* _TEXT PROVIDED_:
::::::

I exposed hundreds of frame of these places looking for the interpretation that suited my needs.  I wanted to reflect my attachment to the landscape to the recipients of the packets I was planning to send while still allowing for their personal interpretation of some of these landscapes.

I made the images used in this project with a Zero Image pinhole camera.  It is a beautiful teakwood box made with brass fittings to allow for a roll of medium format film to be pulled across the exposure frame.  These exposures can be adjusted for 6×6, 6×7, 6×9, or 6×12 mm negative sizes, depending upon the needs of each particular landscape.  The pinhole itself is calibrated at f153 which allowed for exposure times from six to thirty seconds which I calibrated with a method I learned in grade school, (one-thousand one, one-thousand two…) while allowing for such things as sunlight or clouds, bright snow, water, or green and brown grass, and reciprocity failure.

As I did not have access to a darkroom, I had the film developed with contact sheets at Photo Wright labs in Anchorage.  The scanning of these negatives and printing was done by Ralph Sterling here in Soldotna.  We made forty sets of the images and attached them to the essay and instructions in the packet and took them to the post office in the spring of 2011, a vague sense of excitement and adventure permeating the day.

This is what I sent.

::::::

* _DATA SECTION_:
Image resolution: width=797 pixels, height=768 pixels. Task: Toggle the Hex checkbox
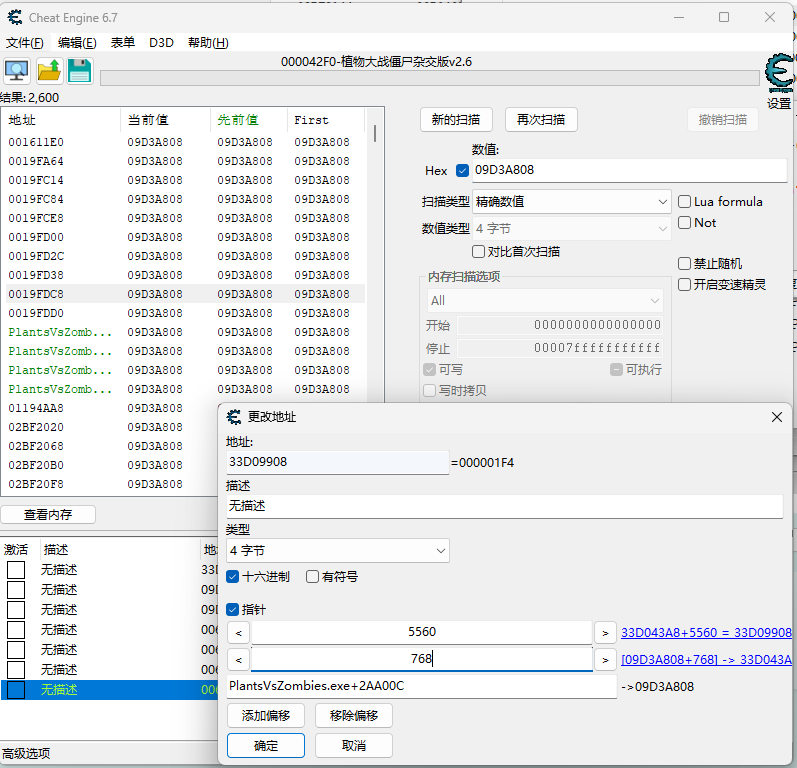[x=462, y=171]
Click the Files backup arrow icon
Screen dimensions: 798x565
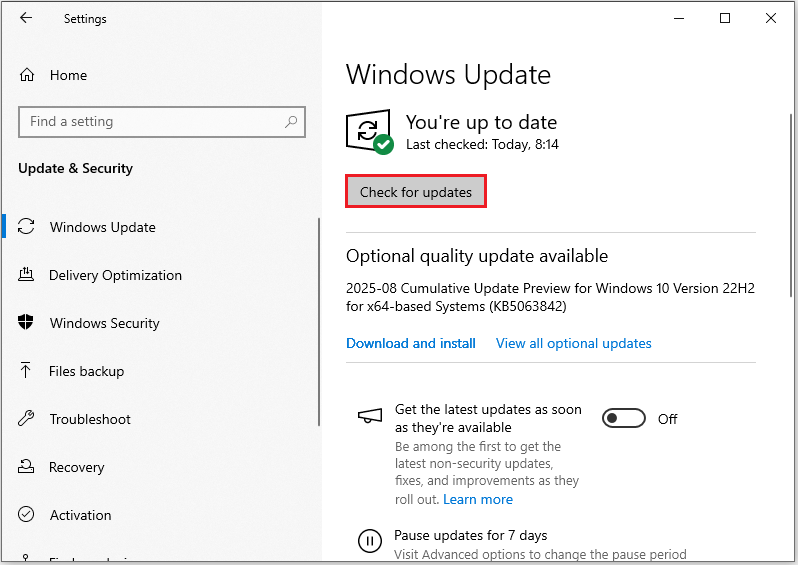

::::::

* _EXERCISE SET_:
[a] In the pinhole photography text, where was the film developed?
[b] Reproduce word for word the part of the pinhole photography text that opens with the words "As I did not" and closes with "permeating the day.".
The material can be set aside; nothing here depends on it.

* _THE ANSWERS_:
[a] At Photo Wright labs in Anchorage.

[b]
As I did not have access to a darkroom, I had the film developed with contact sheets at Photo Wright labs in Anchorage.  The scanning of these negatives and printing was done by Ralph Sterling here in Soldotna.  We made forty sets of the images and attached them to the essay and instructions in the packet and took them to the post office in the spring of 2011, a vague sense of excitement and adventure permeating the day.